Can someone please explain my mistake and show and explain the correct process for calculating $$\displaystyle z_2$$ ... ...

Help will be appreciated ...

Peter

Last edited:

#### HallsofIvy

##### Well-known member
MHB Math Helper
What you have is correct. $$\omega= 2^{\frac{1}{2}}e^{i\frac{\pi}{4}}$$ so we have $$z= 2^{\frac{1}{4}}e^{I\frac{\pi}{8}}$$. We can also write $$\omega= 2^{\frac{1}{2}}e^{i(\frac{\pi}{4}+ 2\pi)}= 2^{\frac{1}{2}}e^{i\frac{9\pi}{4}}$$ so that $$z= 2^{\frac{1}{4}}e^{i\frac{9\pi}{8}}$$. Since $$\frac{9\pi}{8}= \pi+ \frac{\pi}{8}$$, $$e^{i\frac{9\pi}{8}}= e^{i\pi}e^{i\frac{\pi}{8}}= -e^{i\frac{\pi}{8}}$$ because $$e^{i\pi}= -1$$.

#### Peter

##### Well-known member
MHB Site Helper
What you have is correct. $$\omega= 2^{\frac{1}{2}}e^{i\frac{\pi}{4}}$$ so we have $$z= 2^{\frac{1}{4}}e^{I\frac{\pi}{8}}$$. We can also write $$\omega= 2^{\frac{1}{2}}e^{i(\frac{\pi}{4}+ 2\pi)}= 2^{\frac{1}{2}}e^{i\frac{9\pi}{4}}$$ so that $$z= 2^{\frac{1}{4}}e^{i\frac{9\pi}{8}}$$. Since $$\frac{9\pi}{8}= \pi+ \frac{\pi}{8}$$, $$e^{i\frac{9\pi}{8}}= e^{i\pi}e^{i\frac{\pi}{8}}= -e^{i\frac{\pi}{8}}$$ because $$e^{i\pi}= -1$$.

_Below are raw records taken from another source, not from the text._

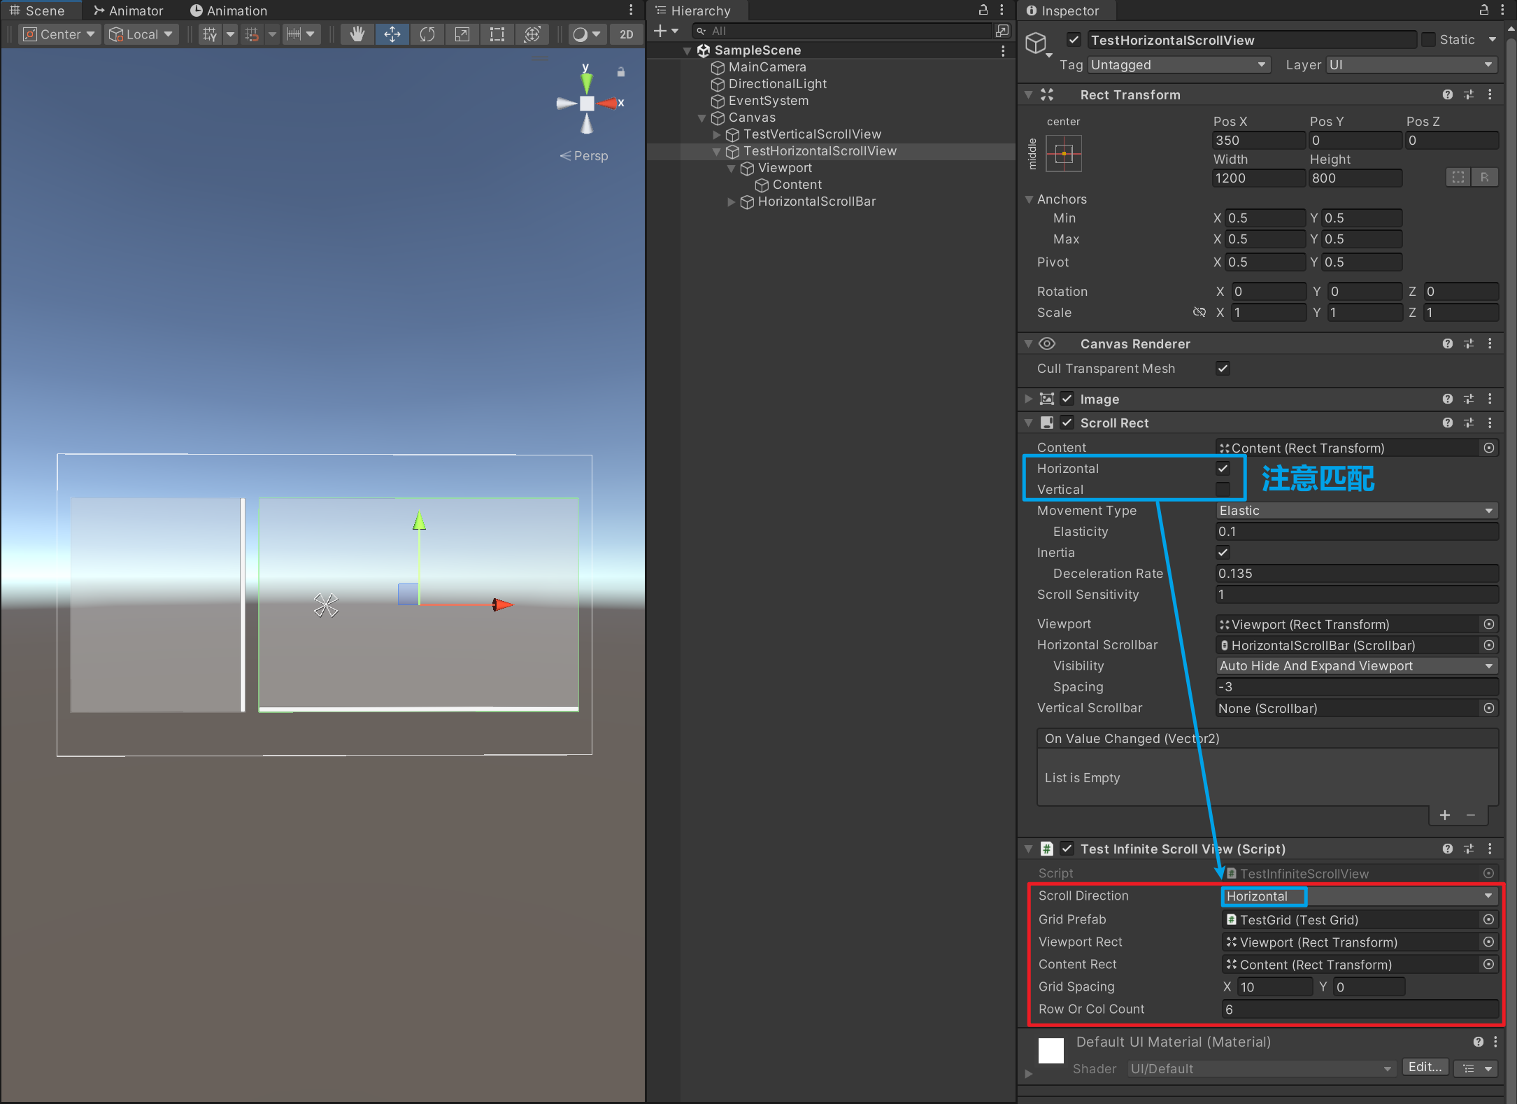Toggle the 2D view button

626,34
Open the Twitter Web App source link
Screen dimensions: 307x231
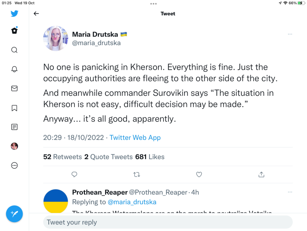135,137
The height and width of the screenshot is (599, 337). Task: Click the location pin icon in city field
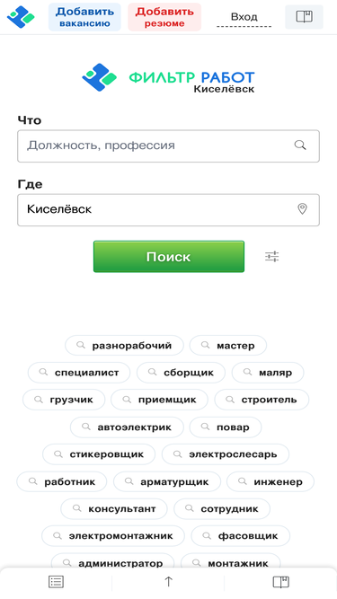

Thanks for the help, HallsofIvy ....

However I still think my calculation of $$\displaystyle z_2$$ ... that is $$\displaystyle z_2 = 2^{ \frac{1}{4} } e^{ - i \frac{ \pi }{8} }$$ is incorrect ...

Note that $$\displaystyle e^{ - i \frac{ \pi }{8} } \neq - e^{ i \frac{ \pi }{8} }$$ ...

But ... your post showed me the way ... as follows ..

$$\displaystyle z_2 = f_2(w) = - f_1(w) = -w^{ \frac{1}{2} } = -2^{ \frac{1}{4} } e^{ i \frac{ \pi }{8} }$$

So ...

$$\displaystyle z_2 = 2^{ \frac{1}{4} } ( - e^{ i \frac{ \pi }{8} } ) = 2^{ \frac{1}{4} } e^{ i \frac{ 9 \pi }{8} }$$

or ... if you want the argument to be between $$\displaystyle - \pi$$ and $$\displaystyle + \pi$$ ...

$$\displaystyle z_2 = 2^{ \frac{1}{4} } e^{ - i \frac{ 7 \pi }{8} }$$

Is that correct now ... ?

Peter

#### Opalg

##### MHB Oldtimer
Staff member
$$\displaystyle z_2 = 2^{ \frac{1}{4} } e^{ - i \frac{ 7 \pi }{8} }$$

Is that correct now ... ?

Peter
That is correct. Notice that $e^{ - i \frac{ 7 \pi }{8} } = e^{ -i \pi + i\frac{ \pi }{8}} = e^{-i\pi}e^{i\frac\pi8} = -e^{i\frac\pi8}$. Thus $z_2 = -z_1$, as must always be the case with square roots.